Sleep and Weight Loss
I’m pretty sure that this will get back the attention of the 80% of people that I lost talking about hormones! What if I told you that sleep is more important than diet and exercise combined when it comes to weight loss… (yes, you read that right!).
Weight management is so much more than just the basic idea of “calories in/calories out”. If you’re still going by that rule, you need to pause this, find my phone number and call me! On top of setting yourself up for failure, you’re messing up your health faster than I can count.
Even though our diet and exercise play a major role in weight management, our weight is regulated by our hormones. Yep, them again…
Let me walk you through them:
Our very precious sleep hormone doesn’t just kiss you goodnight and leave you alone until you wake up. Melatonin, among so many other things, will increase brown fat tissues during sleep. Brown fat is a type of fat that burns fat, it’s magic fat! It’s brown is because it’s full of mitochondria (once again, remember your high school biology class: mitochondria are our little energy tanks that produce ATP, our body’s energy currency). When we don’t sleep enough, our melatonin production is impaired, and therefore no more magic fat melting the bad fat!
Cortisol and Insulin
After a night of poor sleep, our cortisol is high, and remains high throughout the day. Cortisol isn’t bad, we produce it for a reason. However, levels are supposed to decrease as the day advances. When it remains high, our blood sugar increases, which is part of the “fight or flight” reaction that I describe here.

• Requirement:
Answer these from the sleep and weight loss text.
(a) What does the text say sleep is more important than when it comes to weight loss?
(b) Why is brown fat brown?
(c) What happens to cortisol after a night of poor sleep?

• Stored data:

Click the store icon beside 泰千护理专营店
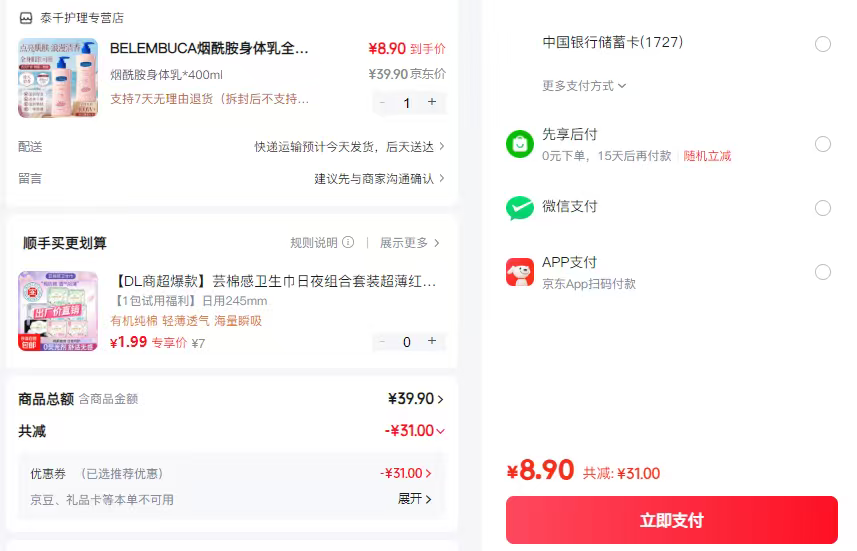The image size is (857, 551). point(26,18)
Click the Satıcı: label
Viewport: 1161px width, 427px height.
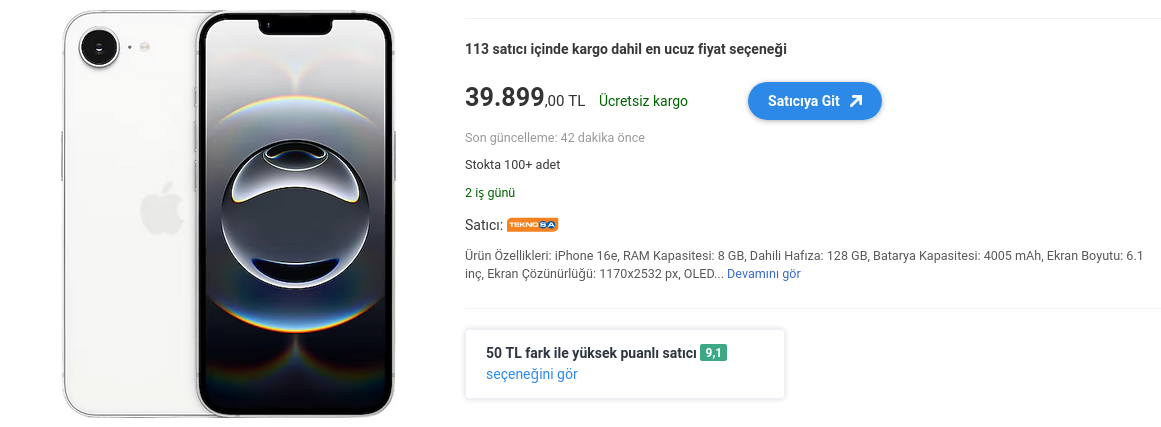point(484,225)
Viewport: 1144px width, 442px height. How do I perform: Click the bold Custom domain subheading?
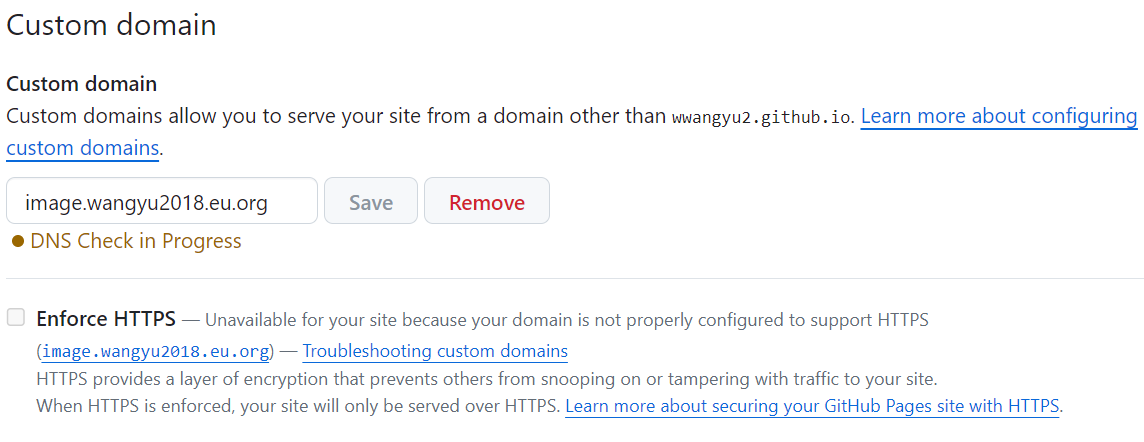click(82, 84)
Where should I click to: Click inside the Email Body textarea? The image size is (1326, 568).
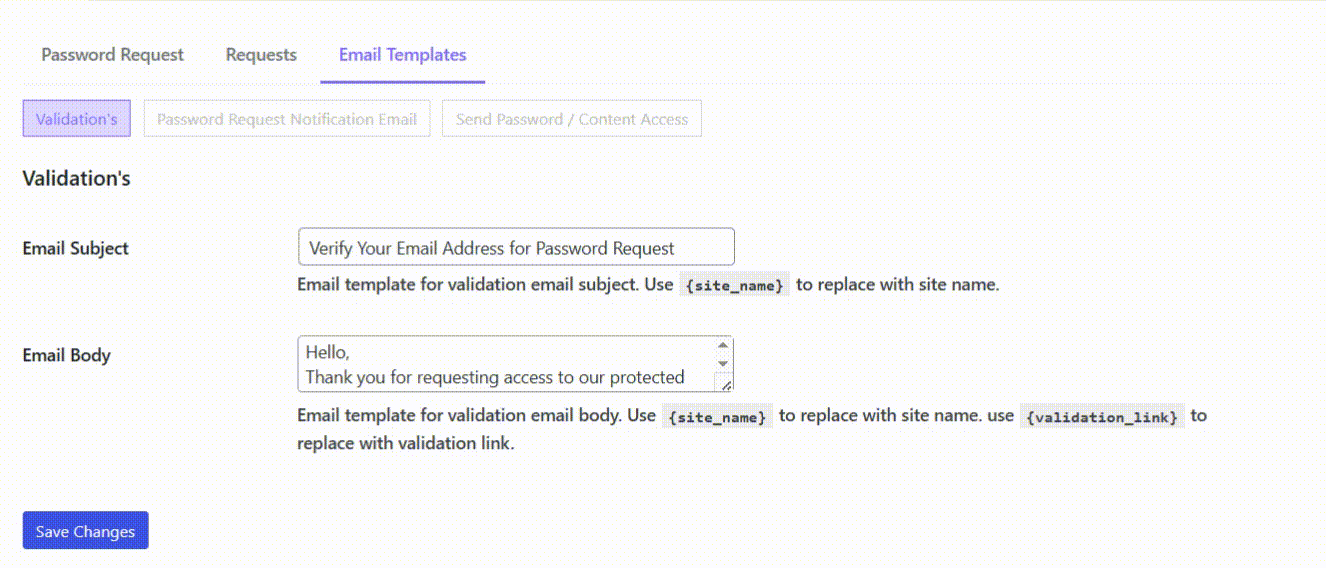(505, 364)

• Answer to the exercise:
(a) Diet and exercise combined.
(b) It is full of mitochondria.
(c) It is high and remains high throughout the day.